= Data section =
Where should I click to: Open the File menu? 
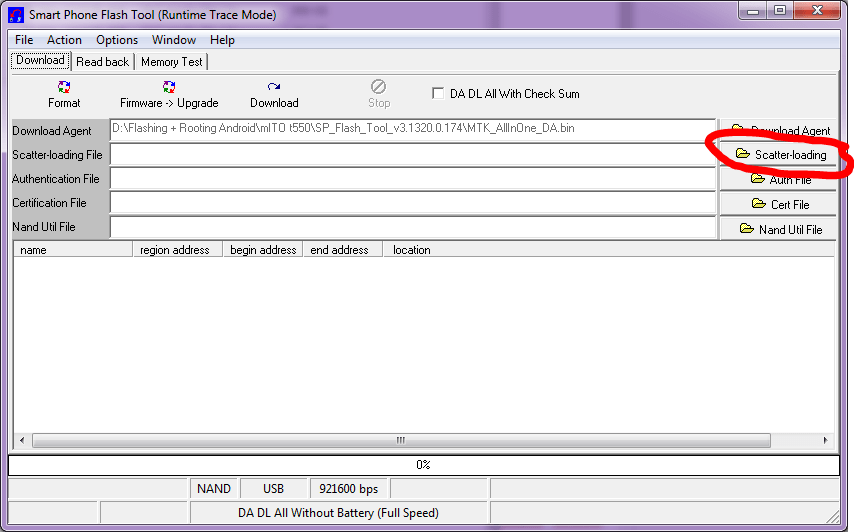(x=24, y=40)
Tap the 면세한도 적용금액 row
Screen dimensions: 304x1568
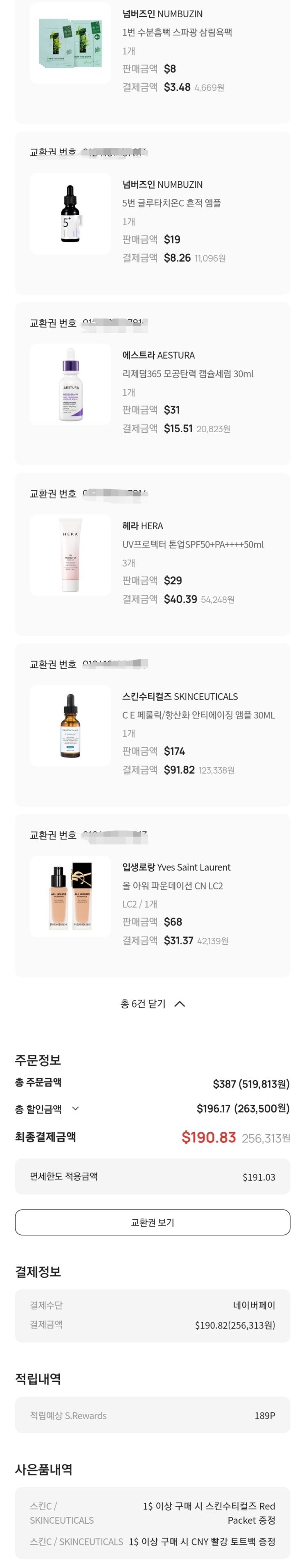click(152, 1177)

* * *

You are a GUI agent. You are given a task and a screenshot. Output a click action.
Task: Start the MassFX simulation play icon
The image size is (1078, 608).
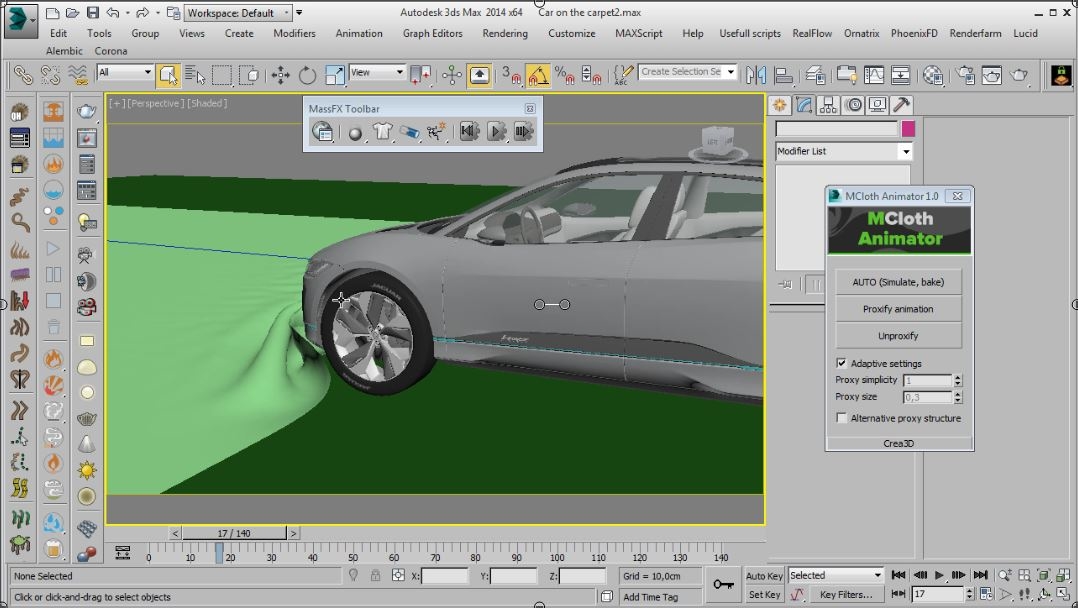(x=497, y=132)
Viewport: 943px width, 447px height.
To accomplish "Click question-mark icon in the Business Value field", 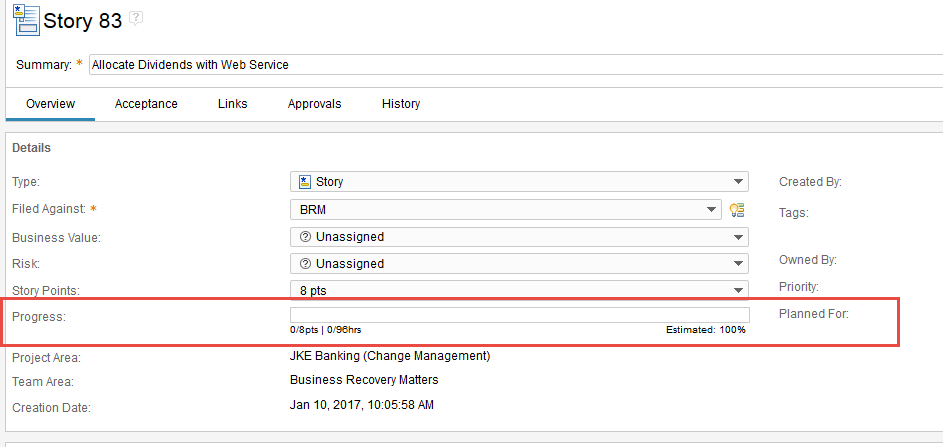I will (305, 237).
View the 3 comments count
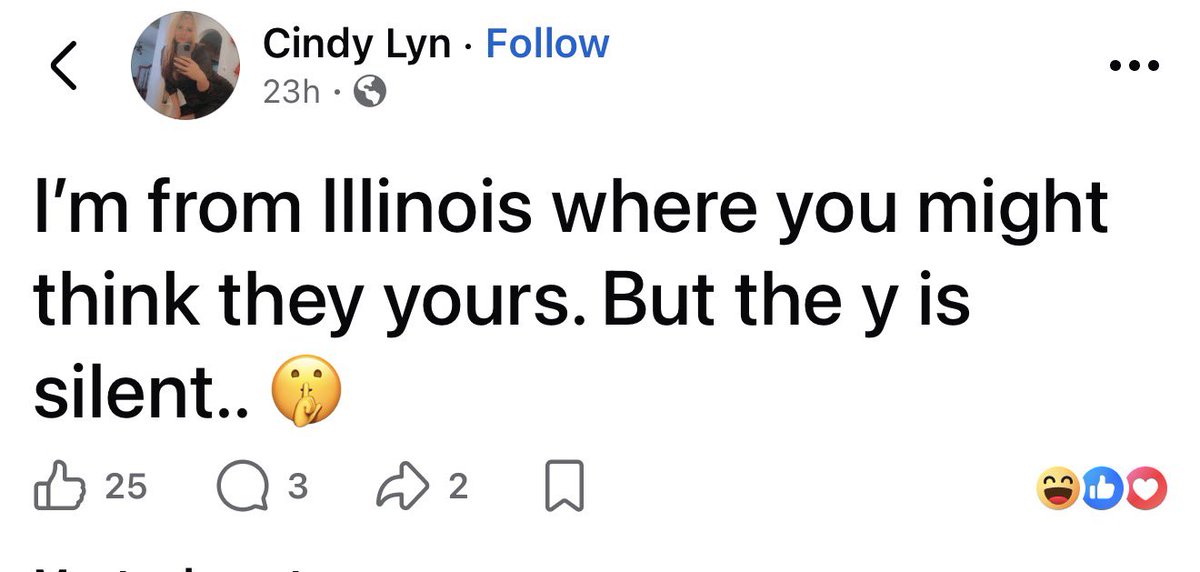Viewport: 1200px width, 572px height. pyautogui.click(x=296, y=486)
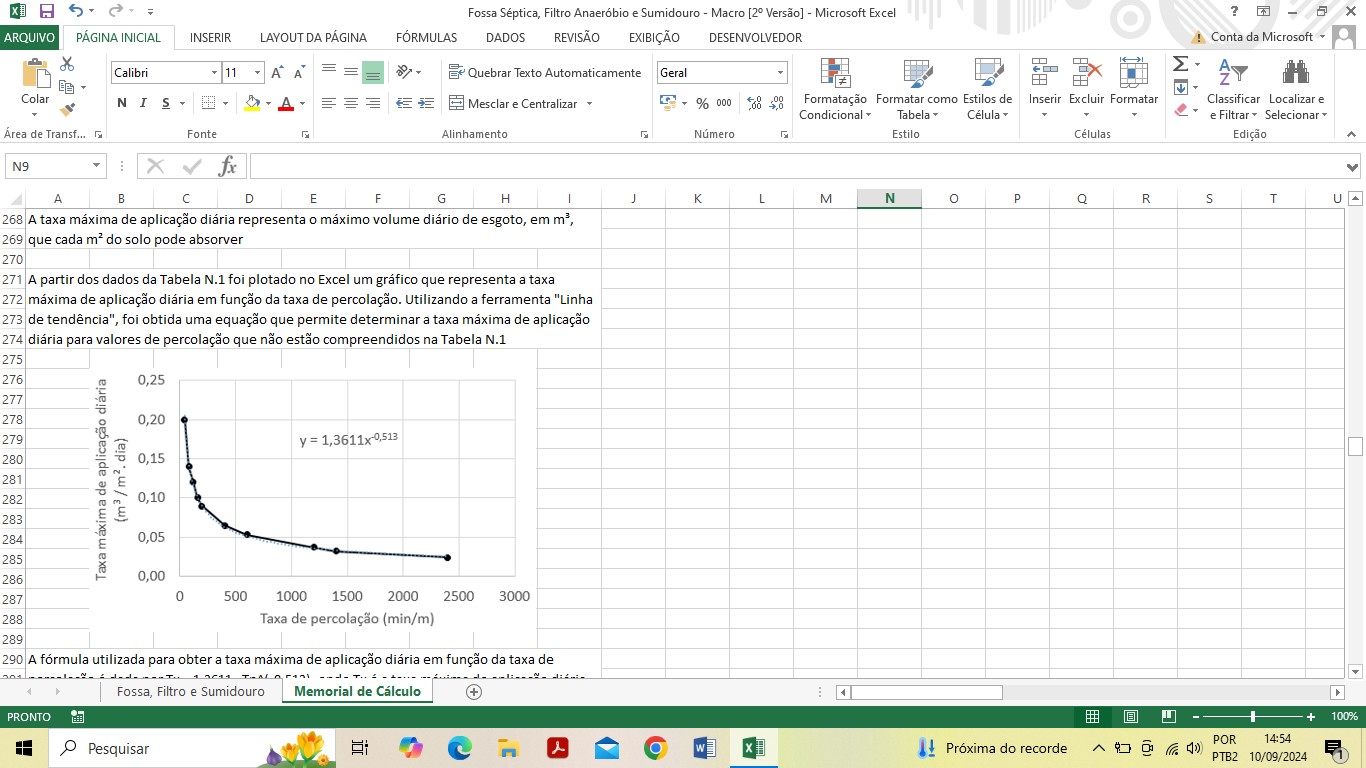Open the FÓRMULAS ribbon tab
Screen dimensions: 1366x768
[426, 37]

= Exercise prompt =
With the pictures omitted, restate word for word the lines above from the line that has "You are a GUI" up to and including the line that has "Viewport: 943px width, 447px height.", and no other lines.

= Answer area =
You are a GUI agent. You are given a task and a screenshot. Output a click action.
Task: Start the MassFX simulation play icon
The image size is (1078, 608).
(x=497, y=132)
Viewport: 943px width, 447px height.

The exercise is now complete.